**Your objective**
Please transcribe each of the records exactly as given.

**Listed records**
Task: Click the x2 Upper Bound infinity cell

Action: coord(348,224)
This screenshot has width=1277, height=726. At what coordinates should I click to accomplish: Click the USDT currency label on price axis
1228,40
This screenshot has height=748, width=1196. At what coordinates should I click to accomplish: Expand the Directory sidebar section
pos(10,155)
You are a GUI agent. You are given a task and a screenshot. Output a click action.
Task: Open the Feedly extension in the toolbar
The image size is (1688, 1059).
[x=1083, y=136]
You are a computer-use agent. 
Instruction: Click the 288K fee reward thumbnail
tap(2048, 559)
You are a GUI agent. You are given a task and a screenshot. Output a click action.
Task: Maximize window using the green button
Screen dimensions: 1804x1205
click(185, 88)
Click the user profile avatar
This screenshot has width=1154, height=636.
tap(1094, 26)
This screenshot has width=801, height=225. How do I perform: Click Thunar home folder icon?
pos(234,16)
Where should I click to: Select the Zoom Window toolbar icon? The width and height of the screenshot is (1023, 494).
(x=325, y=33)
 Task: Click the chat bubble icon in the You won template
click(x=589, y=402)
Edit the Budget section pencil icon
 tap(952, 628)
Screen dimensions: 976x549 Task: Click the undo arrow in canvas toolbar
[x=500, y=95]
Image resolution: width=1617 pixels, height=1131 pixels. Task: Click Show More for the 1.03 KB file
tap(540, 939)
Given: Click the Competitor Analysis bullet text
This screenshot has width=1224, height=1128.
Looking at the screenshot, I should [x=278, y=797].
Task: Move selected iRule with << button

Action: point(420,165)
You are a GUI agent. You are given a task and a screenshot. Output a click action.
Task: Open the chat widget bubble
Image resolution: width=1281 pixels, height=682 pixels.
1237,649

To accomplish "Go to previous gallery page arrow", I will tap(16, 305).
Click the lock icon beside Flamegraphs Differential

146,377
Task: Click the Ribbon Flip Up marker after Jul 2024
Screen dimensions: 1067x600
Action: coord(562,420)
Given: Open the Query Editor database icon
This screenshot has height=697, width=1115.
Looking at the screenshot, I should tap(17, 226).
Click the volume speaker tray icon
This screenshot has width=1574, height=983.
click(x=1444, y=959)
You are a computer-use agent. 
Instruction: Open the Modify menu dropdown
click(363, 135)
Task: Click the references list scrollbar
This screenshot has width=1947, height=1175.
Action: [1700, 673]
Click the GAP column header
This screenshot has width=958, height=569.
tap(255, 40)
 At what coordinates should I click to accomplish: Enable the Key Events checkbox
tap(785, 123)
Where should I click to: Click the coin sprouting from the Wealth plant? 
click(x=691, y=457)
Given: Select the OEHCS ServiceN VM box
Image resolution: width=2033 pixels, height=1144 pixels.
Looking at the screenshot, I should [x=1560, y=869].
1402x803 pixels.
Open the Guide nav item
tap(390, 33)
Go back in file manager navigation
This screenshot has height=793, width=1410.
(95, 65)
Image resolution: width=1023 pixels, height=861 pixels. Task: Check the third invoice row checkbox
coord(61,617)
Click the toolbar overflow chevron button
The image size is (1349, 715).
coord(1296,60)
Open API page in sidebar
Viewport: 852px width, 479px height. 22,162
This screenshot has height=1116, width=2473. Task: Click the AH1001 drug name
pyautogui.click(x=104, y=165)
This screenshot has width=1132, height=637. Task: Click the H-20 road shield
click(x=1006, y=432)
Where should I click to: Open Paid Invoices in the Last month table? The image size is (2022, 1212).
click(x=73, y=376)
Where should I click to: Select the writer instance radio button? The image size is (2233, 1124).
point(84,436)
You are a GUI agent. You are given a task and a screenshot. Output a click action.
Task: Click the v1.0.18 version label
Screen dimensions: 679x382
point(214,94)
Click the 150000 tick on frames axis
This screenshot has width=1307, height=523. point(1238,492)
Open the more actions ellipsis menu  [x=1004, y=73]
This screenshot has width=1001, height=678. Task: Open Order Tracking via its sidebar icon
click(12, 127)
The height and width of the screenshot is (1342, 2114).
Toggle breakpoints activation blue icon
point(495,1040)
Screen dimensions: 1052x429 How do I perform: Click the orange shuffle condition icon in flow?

**Finished task**
Task: Click the x2 Upper Bound infinity cell

Action: coord(348,224)
This screenshot has width=1277, height=726. At what coordinates should I click to accomplish: Click the USDT currency label on price axis
1228,40
This screenshot has height=748, width=1196. At what coordinates should I click to accomplish: Expand the Directory sidebar section
pos(10,155)
You are a GUI agent. You are given a task and a screenshot. Output a click action.
Task: Open the Feedly extension in the toolbar
The image size is (1688, 1059).
[x=1083, y=136]
You are a computer-use agent. 
Instruction: Click the 288K fee reward thumbnail
tap(2048, 559)
You are a GUI agent. You are given a task and a screenshot. Output a click action.
Task: Maximize window using the green button
Screen dimensions: 1804x1205
click(185, 88)
Click the user profile avatar
This screenshot has width=1154, height=636.
tap(1094, 26)
This screenshot has width=801, height=225. How do I perform: Click Thunar home folder icon?
pos(234,16)
Where should I click to: Select the Zoom Window toolbar icon? The width and height of the screenshot is (1023, 494).
(x=325, y=33)
 Task: Click the chat bubble icon in the You won template
click(x=589, y=402)
Edit the Budget section pencil icon
 tap(952, 628)
Screen dimensions: 976x549 Task: Click the undo arrow in canvas toolbar
[x=500, y=95]
Image resolution: width=1617 pixels, height=1131 pixels. Task: Click Show More for the 1.03 KB file
tap(540, 939)
Given: Click the Competitor Analysis bullet text
This screenshot has width=1224, height=1128.
Looking at the screenshot, I should [x=278, y=797].
Task: Move selected iRule with << button

Action: point(420,165)
You are a GUI agent. You are given a task and a screenshot. Output a click action.
Task: Open the chat widget bubble
Image resolution: width=1281 pixels, height=682 pixels.
1237,649

To accomplish "Go to previous gallery page arrow", I will tap(16, 305).
Click the lock icon beside Flamegraphs Differential

146,377
Task: Click the Ribbon Flip Up marker after Jul 2024
Screen dimensions: 1067x600
Action: coord(562,420)
Given: Open the Query Editor database icon
This screenshot has height=697, width=1115.
Looking at the screenshot, I should tap(17, 226).
Click the volume speaker tray icon
This screenshot has width=1574, height=983.
click(x=1444, y=959)
You are a computer-use agent. 
Instruction: Open the Modify menu dropdown
click(363, 135)
Task: Click the references list scrollbar
This screenshot has width=1947, height=1175.
Action: [1700, 673]
Click the GAP column header
This screenshot has width=958, height=569.
tap(255, 40)
 At what coordinates should I click to accomplish: Enable the Key Events checkbox
tap(785, 123)
Where should I click to: Click the coin sprouting from the Wealth plant? 
click(x=691, y=457)
Given: Select the OEHCS ServiceN VM box
Image resolution: width=2033 pixels, height=1144 pixels.
Looking at the screenshot, I should [x=1560, y=869].
1402x803 pixels.
Open the Guide nav item
tap(390, 33)
Go back in file manager navigation
This screenshot has height=793, width=1410.
(95, 65)
Image resolution: width=1023 pixels, height=861 pixels. Task: Check the third invoice row checkbox
coord(61,617)
Click the toolbar overflow chevron button
The image size is (1349, 715).
coord(1296,60)
Open API page in sidebar
Viewport: 852px width, 479px height. 22,162
This screenshot has height=1116, width=2473. Task: Click the AH1001 drug name
pyautogui.click(x=104, y=165)
This screenshot has width=1132, height=637. Task: Click the H-20 road shield
click(x=1006, y=432)
Where should I click to: Open Paid Invoices in the Last month table? The image size is (2022, 1212).
click(x=73, y=376)
Where should I click to: Select the writer instance radio button? The image size is (2233, 1124).
point(84,436)
You are a GUI agent. You are given a task and a screenshot. Output a click action.
Task: Click the v1.0.18 version label
Screen dimensions: 679x382
point(214,94)
Click the 150000 tick on frames axis
This screenshot has width=1307, height=523. point(1238,492)
Open the more actions ellipsis menu  [x=1004, y=73]
This screenshot has width=1001, height=678. Task: Open Order Tracking via its sidebar icon
click(12, 127)
The height and width of the screenshot is (1342, 2114).
Toggle breakpoints activation blue icon
point(495,1040)
Screen dimensions: 1052x429 How do I perform: Click the orange shuffle condition icon in flow?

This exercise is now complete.